## WRITTEN TASK A:
Show every line of the records below that contains the string "green", treating case as significant.

## GIVEN PASSAGE:
Figure 2 illustrates the structure of each transformer block, which is the same as that in Restormer [25]. Generally, a transformer block comprises a Multi-Dconv head Transposed Attention (MDTA) module and a Gated-Dconv Feed-Forward Network (GDFN) module. The MDTA module first generates query (Q), key (K), and value (V) projections enriched by the local context. Next, it reshapes the query and key projections so that their dot–product interaction generates a transposed-attention map A of size

C \times C

instead of a huge regular attention map of size

H W \times H W

. Therefore, compared with the original transformer model, it has a higher processing efficiency for high-resolution images. The GDFN module uses a gating mechanism to improve representation learning. The gating mechanism is formulated as the element-wise product of two parallel paths of linear transformation layers, one of which is activated with the GELU non-linearity function [26]. It controls the information flow through the respective hierarchical levels in the pipeline, thereby allowing each level to focus on the fine details complementary to the other levels.

## WRITTEN TASK B:
Answer these questions using the passage on the transformer block above:
(i) Which two modules make up a transformer block?
(ii) What size is the transposed-attention map A?
(iii) Which non-linearity function activates one of the two parallel paths in the gating mechanism?

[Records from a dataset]
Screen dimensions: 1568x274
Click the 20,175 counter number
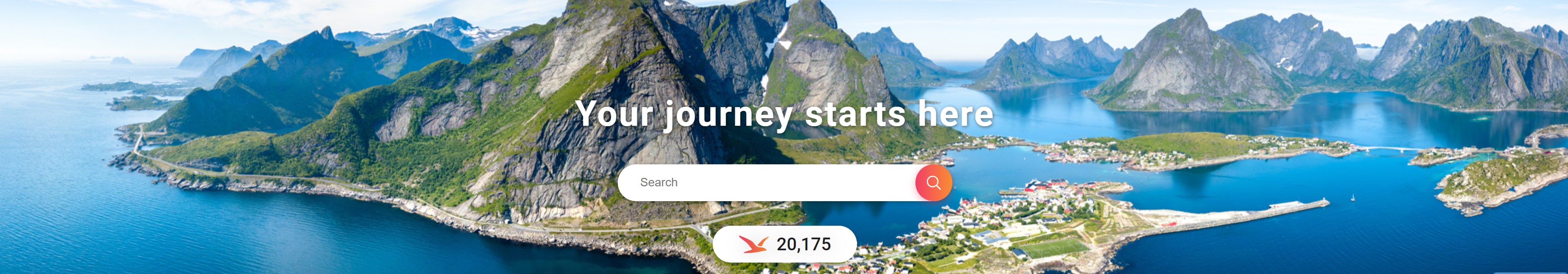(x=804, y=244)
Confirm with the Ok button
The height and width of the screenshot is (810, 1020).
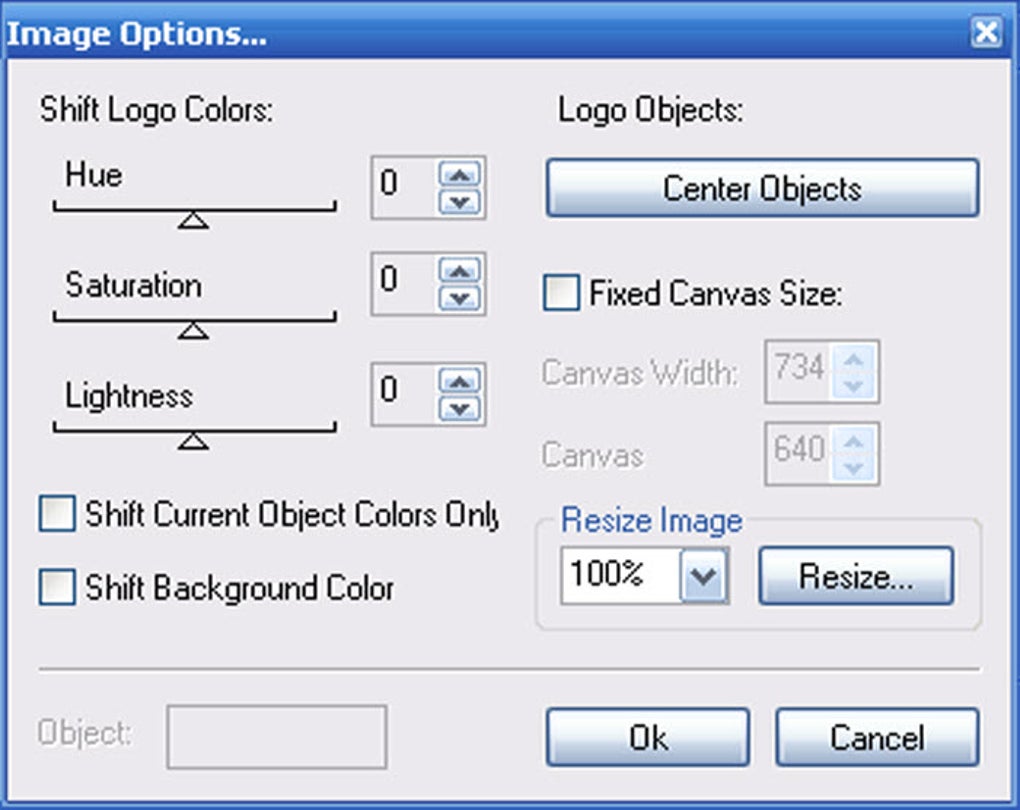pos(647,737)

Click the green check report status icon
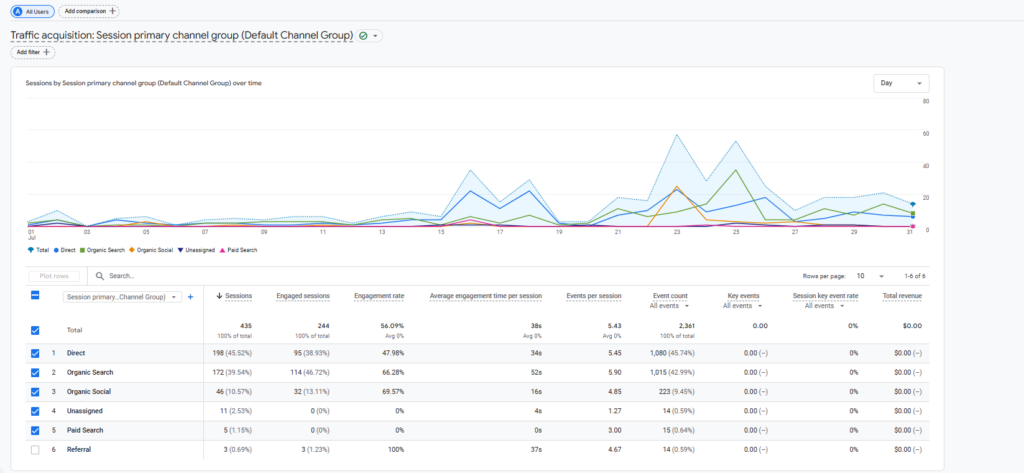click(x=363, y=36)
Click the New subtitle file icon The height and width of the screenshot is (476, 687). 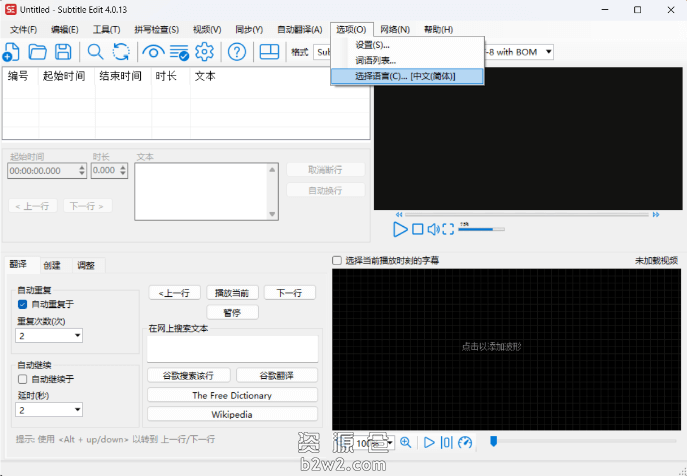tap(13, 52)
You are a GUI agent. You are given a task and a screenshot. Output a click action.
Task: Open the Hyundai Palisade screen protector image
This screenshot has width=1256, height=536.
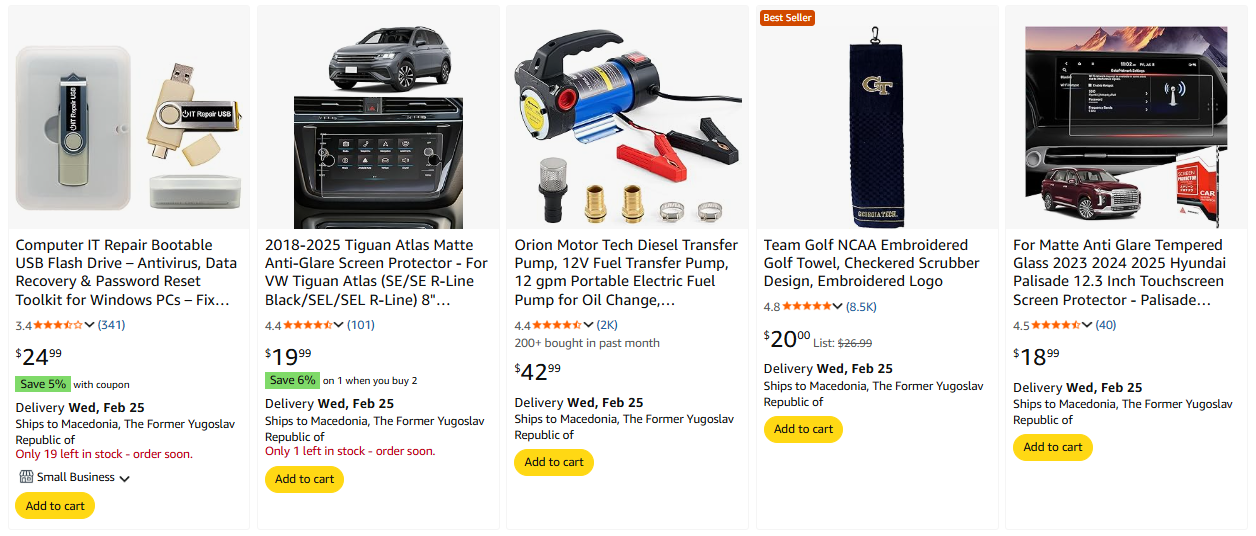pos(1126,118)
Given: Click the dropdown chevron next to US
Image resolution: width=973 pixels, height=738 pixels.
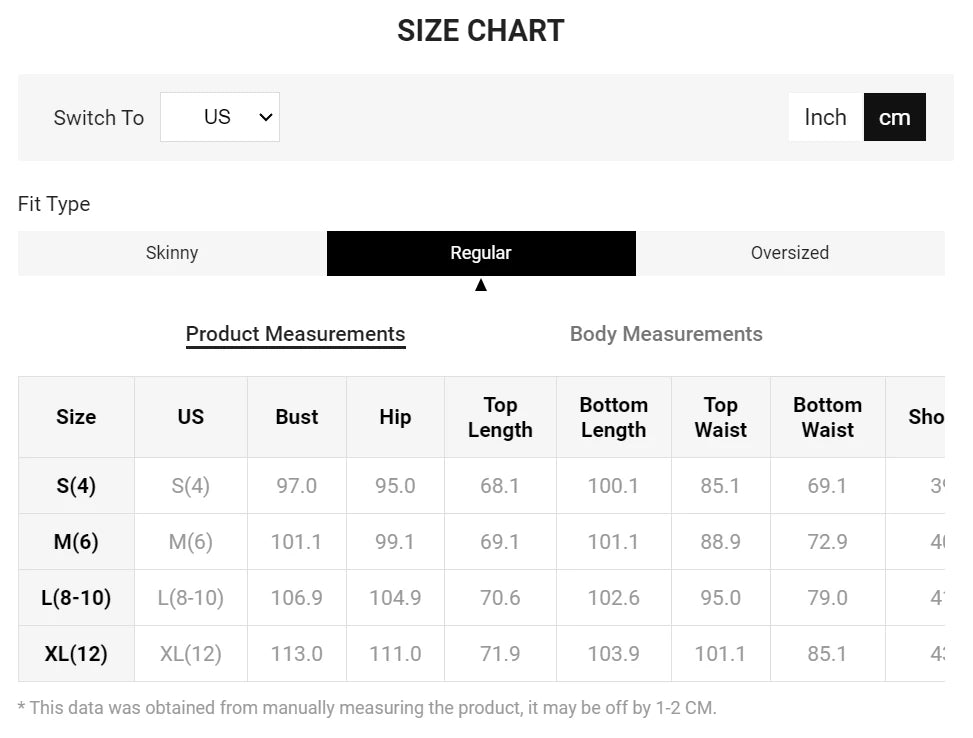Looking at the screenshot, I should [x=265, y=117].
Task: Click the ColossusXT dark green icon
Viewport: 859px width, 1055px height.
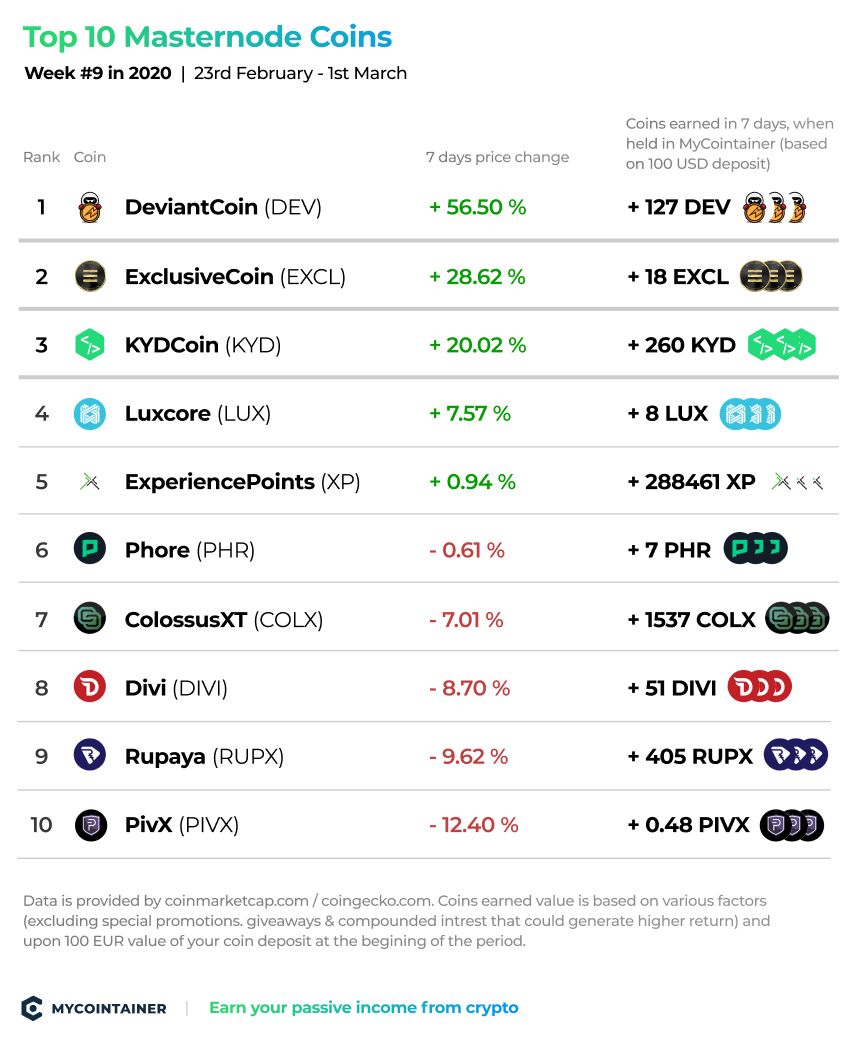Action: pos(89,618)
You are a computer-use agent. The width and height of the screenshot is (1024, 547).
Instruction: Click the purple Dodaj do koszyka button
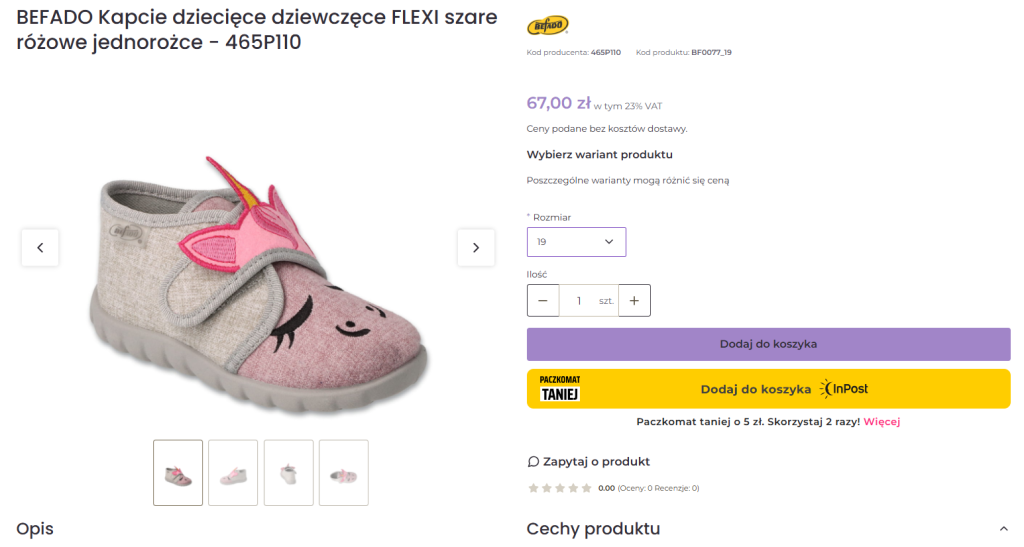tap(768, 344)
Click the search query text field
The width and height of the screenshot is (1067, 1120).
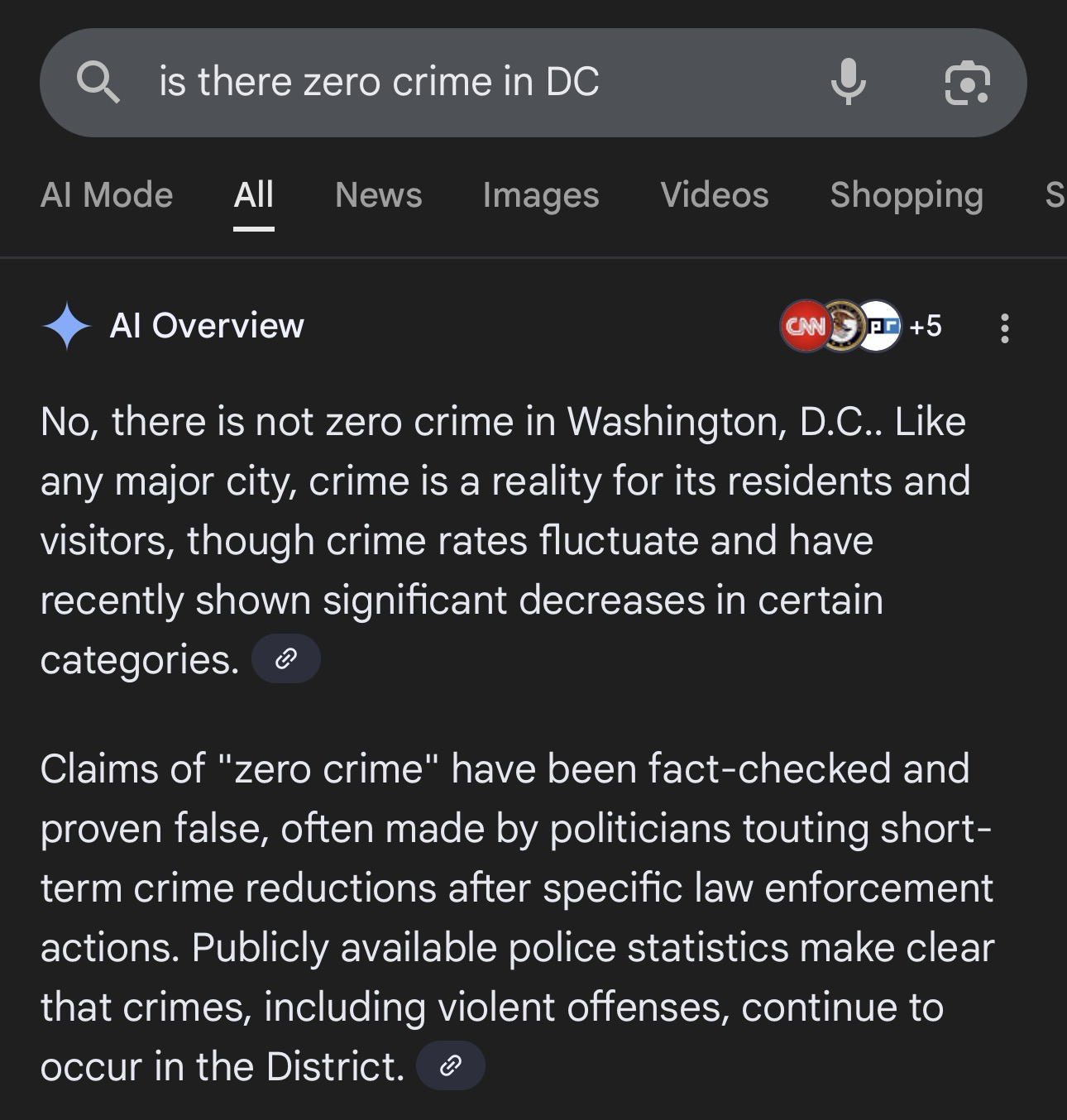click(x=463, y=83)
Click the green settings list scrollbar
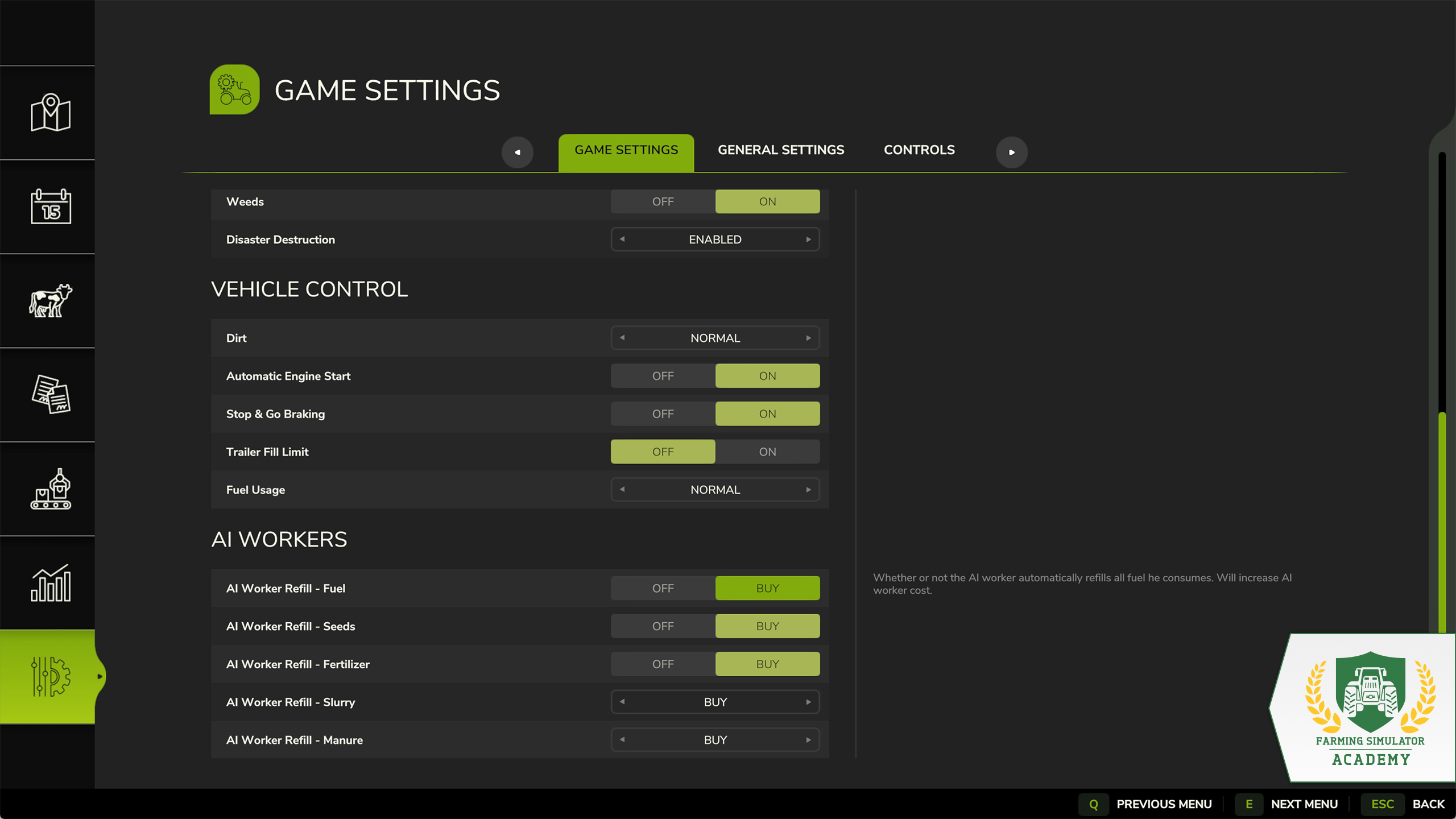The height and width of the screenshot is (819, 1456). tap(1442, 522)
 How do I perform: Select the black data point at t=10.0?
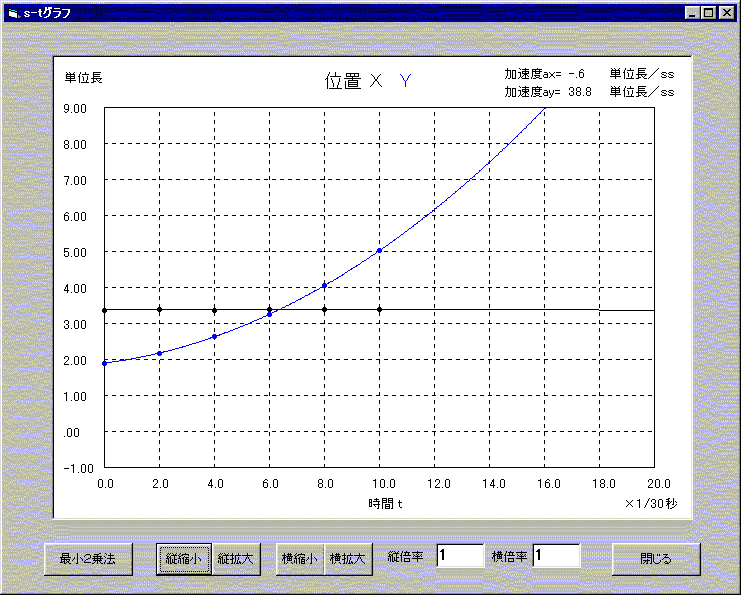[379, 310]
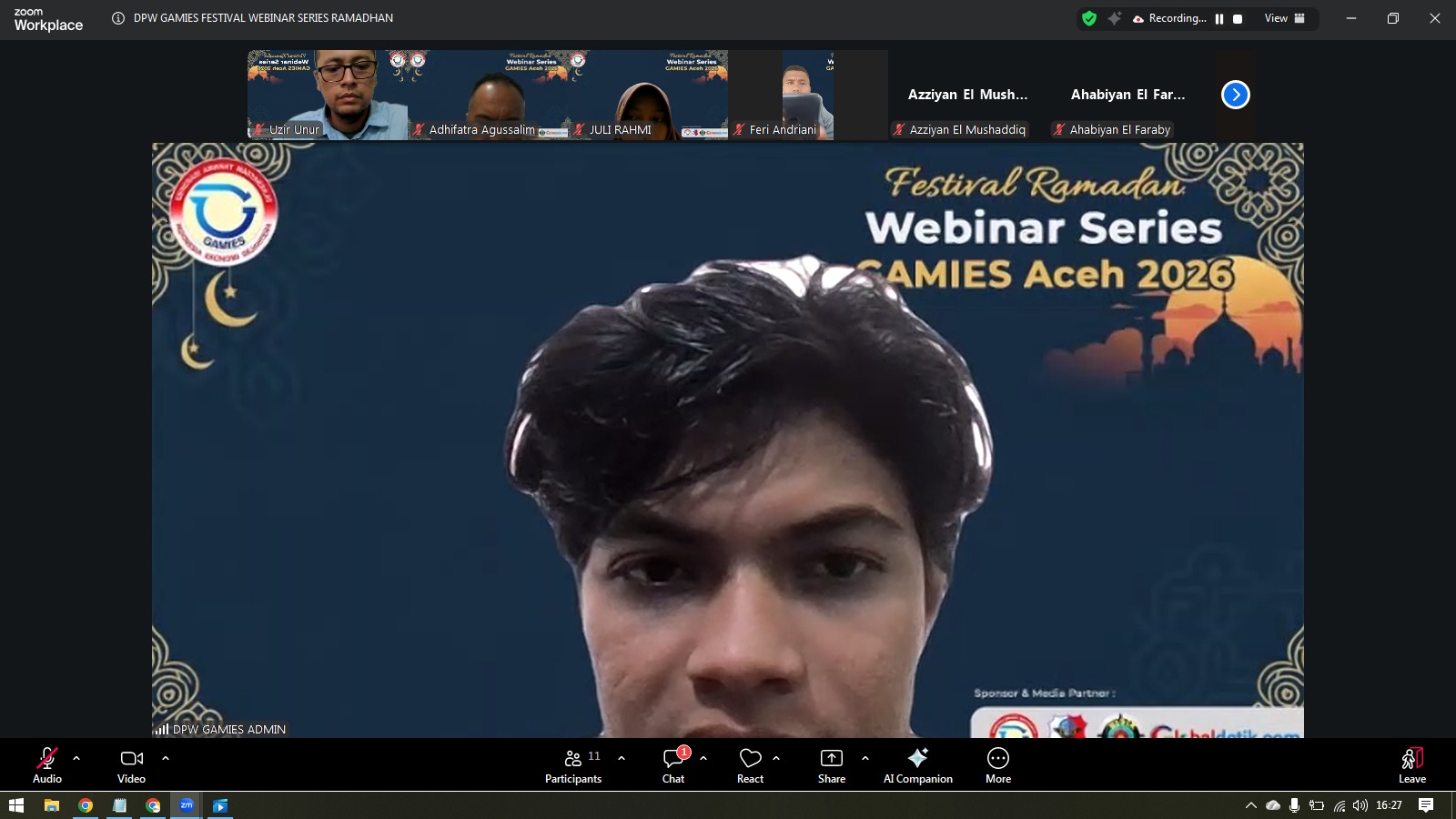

## FULL SOLUTION A:
Click the green check report status icon
Task: Click the ColossusXT dark green icon
Click the green settings list scrollbar

## FULL SOLUTION B:
(i) A Multi-Dconv head Transposed Attention (MDTA) module and a Gated-Dconv Feed-Forward Network (GDFN) module.
(ii) C × C.
(iii) GELU.